The multicenter, open-label Phase I trial of BGB-283 conducted in Australia and New Zealand is comprised of two parts – Phase IA (dose-escalation) and Phase IB (dose-expansion) in patients with B-RAF or K-RAS/N-RAS mutated solid tumors or patients with pancreatic cancer. The dose-expansion portion of the trial was designed to evaluate the safety and efficacy of BGB-283 at the recommended Phase II dose of 30 mg QD established in the Phase IA part of the trial. The expansion cohorts include patients with B-RAF V600-mutated cancers including melanoma, either naïve or having developed resistance to existing B-RAF or MEK inhibitors, colorectal cancer (CRC), non-small cell lung cancer (NSCLC), and papillary thyroid cancer (PTC), as well as patients with other B-RAF-mutated solid tumors. They also include patients with K-RAS/N-RAS-mutated endometrial cancer, NSCLC, and CRC, as well as patients with other K-RAS/N-RAS-mutated solid tumors and patients with pancreatic cancer.

The safety analysis, which included 96 patients as of the September 12, 2016 cut-off, suggested that BGB-283 was generally well-tolerated at 30 mg QD, with most drug-related adverse events (AEs) being grades 1 or 2 in severity. The most frequent drug-related AEs (≥10%) of any grade were fatigue (38.5%), dysphonia (26.0%), decreased appetite (21.9%), palmar-plantar erythrodysaesthesia syndrome (21.9%), thrombocytopenia (19.8%), dermatitis acneiform (17.7%), diarrhea (16.7%), rash (16.7%), nausea (15.6%), hypertension (11.5%), and glossodynia (10.4%). The most frequent drug-related grade 3-4 AEs (≥2%, 2 patients or more) included fatigue (7.3%), hypertension (6.3%), thrombocytopenia (6.3%), pyrexia (3.1%), hyponatremia (2.1%), anemia (2.1%), neutropenia (2.1%), febrile neutropenia (2.1%), decreased platelet count (2.1%), increased alanine aminotransferase (2.1%), increased gamma-glutamyltransferase (2.1%), and sepsis (2.1%).

The cut-off for the efficacy analysis was September 17, 2016. In seven patients with B-RAF V600-mutated melanoma (including one V600K and one V600R) who were naïve to B-RAF or MEK inhibitors, there were three partial responses (PRs) and three cases of stable disease (SD).

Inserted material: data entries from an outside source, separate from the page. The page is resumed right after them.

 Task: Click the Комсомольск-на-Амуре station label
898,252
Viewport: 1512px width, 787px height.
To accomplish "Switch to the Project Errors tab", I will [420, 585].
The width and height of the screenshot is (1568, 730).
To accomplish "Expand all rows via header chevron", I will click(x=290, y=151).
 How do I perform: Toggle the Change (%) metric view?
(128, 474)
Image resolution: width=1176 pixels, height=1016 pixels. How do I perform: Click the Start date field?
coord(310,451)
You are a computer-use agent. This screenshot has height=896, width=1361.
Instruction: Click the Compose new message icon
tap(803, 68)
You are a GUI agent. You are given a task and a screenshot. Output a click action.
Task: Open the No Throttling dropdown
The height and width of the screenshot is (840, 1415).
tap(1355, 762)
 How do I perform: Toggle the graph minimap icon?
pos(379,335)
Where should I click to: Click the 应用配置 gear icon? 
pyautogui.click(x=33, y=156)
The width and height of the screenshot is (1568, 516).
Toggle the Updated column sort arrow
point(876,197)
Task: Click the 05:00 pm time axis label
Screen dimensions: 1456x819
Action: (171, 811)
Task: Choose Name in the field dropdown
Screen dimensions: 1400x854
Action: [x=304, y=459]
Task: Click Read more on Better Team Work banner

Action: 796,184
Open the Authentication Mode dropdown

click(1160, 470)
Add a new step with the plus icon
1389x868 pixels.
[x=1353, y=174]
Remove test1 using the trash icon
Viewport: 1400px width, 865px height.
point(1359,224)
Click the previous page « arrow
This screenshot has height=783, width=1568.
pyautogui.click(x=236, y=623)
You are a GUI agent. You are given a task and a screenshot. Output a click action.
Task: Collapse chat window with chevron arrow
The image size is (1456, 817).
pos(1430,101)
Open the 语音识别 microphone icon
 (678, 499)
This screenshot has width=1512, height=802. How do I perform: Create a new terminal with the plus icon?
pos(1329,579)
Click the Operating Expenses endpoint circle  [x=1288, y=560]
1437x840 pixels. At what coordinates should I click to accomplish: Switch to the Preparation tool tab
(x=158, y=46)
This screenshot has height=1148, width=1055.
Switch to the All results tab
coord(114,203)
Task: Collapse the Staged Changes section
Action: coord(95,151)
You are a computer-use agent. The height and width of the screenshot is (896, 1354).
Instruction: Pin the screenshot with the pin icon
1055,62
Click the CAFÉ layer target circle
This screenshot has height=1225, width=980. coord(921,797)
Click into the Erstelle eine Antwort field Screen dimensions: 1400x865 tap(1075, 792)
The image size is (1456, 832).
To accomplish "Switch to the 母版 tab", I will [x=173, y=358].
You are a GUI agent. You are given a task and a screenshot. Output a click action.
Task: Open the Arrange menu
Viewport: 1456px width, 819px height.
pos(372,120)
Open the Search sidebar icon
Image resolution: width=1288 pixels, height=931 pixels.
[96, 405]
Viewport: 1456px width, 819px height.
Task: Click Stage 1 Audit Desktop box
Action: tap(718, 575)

In three patients with B-RAF V600-mutated PTC, there was one PR and two cases of SD. In six patients with K-RAS-mutated NSCLC, there was one PR and two cases of SD. In ten patients with solid tumors with B-RAF non-V600 mutations or solid tumors with B-RAF V600 mutations that are not included in other cohorts, there were two PRs, in one patient with BRAF V600E-mutated melanoma and one with BRAF V600E-mutated ovarian cancer, and three cases of SD. In two patients with B-RAF V600-mutated NSCLC, there was one unconfirmed PR and one case of SD.

Additional cases of SD were observed in four of six melanoma patients with B-RAF V600-mutated melanoma who had responses to but developed resistance against B-RAF or MEK inhibitors, nine of 13 patients with B-RAF V600-mutated CRC, five of five patients with K-RAS-mutated endometrial cancer, 12 of 20 patients with K-RAS/N-RAS-mutated CRC, and 10 of 21 patients with other K-RAS/N-RAS-mutated solid tumors or pancreatic cancer.

In the Phase IA portion of the study, confirmed objective responses included a complete response in a patient with B-RAF V600E-mutated melanoma, and two PRs, one in a patient with B-RAF V600E-mutated thyroid cancer and one in a patient with K-RAS-mutated endometrial cancer.

About BGB-283

Discovered by BeiGene scientists, BGB-283 is a novel RAF inhibitor with unique RAF dimer and EGFR inhibition activities. BGB-283 has shown antitumor activities in preclinical models and in cancer patients not only in tumors with BRAF V600E mutations but also those with non-V600E BRAF mutations and KRAS/NRAS mutations.